Thursday, September 28, 2006 by: Jessica Fraser
Tags: organ transplants, organ harvesting, black market
The BBC's Rupert Wingfield-Hayes went undercover in China posing as a son seeking a liver for his sick father. Hospital officials at No. 1 Central Hospital in Tianjin told him that a matching liver for his father would be available in three weeks, which contradicts China's official stance that sales of prisoners' organs is a rarity.
Wingfield-Hayes' report discovered one hospital that said it could provide him with a liver for $94,400, and the chief surgeon could confirm if an executed prisoner was a donor match. China's health ministry acknowledges that sales of prisoners' organs is practiced, but said the country was reviewing its organ harvesting system and regulations.

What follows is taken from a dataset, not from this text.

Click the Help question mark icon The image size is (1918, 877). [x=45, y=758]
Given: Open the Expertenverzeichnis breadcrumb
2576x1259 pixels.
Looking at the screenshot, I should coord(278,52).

According to Amnesty International, China executes more prisoners than any other country in the world, with at least 1,770 executions in 2005, though many believe actual execution numbers are much higher. Chinese officials say prisoners set to be executed voluntarily donate their organs as a "present to society," but health workers around the world have condemned the practice as an unacceptable violation of human rights, calling into question whether or not death row prisoners are actually free to decide what happens to their organs after death.
According to the BBC, the No. 1 Central Hospital performed 600 liver transplants last year in an organ harvesting business that has become widespread and highly profitable. However, some critics of the Chinese practice say selling body parts is a worldwide problem.
"It's not just China that sells body parts on the black market," says natural health advocate Mike Adams. "Illegal trade in body parts is happening right now in the United States, Canada and Europe. The organ harvesting and transplantation industry is rife with criminal conduct and severe lapses in medical ethics."
In late August, the U.S. Food and Drug Administration ordered a North Carolina body part harvesting company to close after discovering serious violations in its practices. Donor Referral Services was instructed to cease operations after FDA inspectors found it had altered the paperwork on the ages and medical histories of its donors, omitting important details on donors' intravenous drug use and disease history. All tissues from Donor Referral Services were recalled, though some had already been transplanted.
The shutdown followed one of the biggest U.S. tissue industry scandals, in which New Jersey-based Biomedical Tissue Services allegedly took body parts from corpses without the families' permission.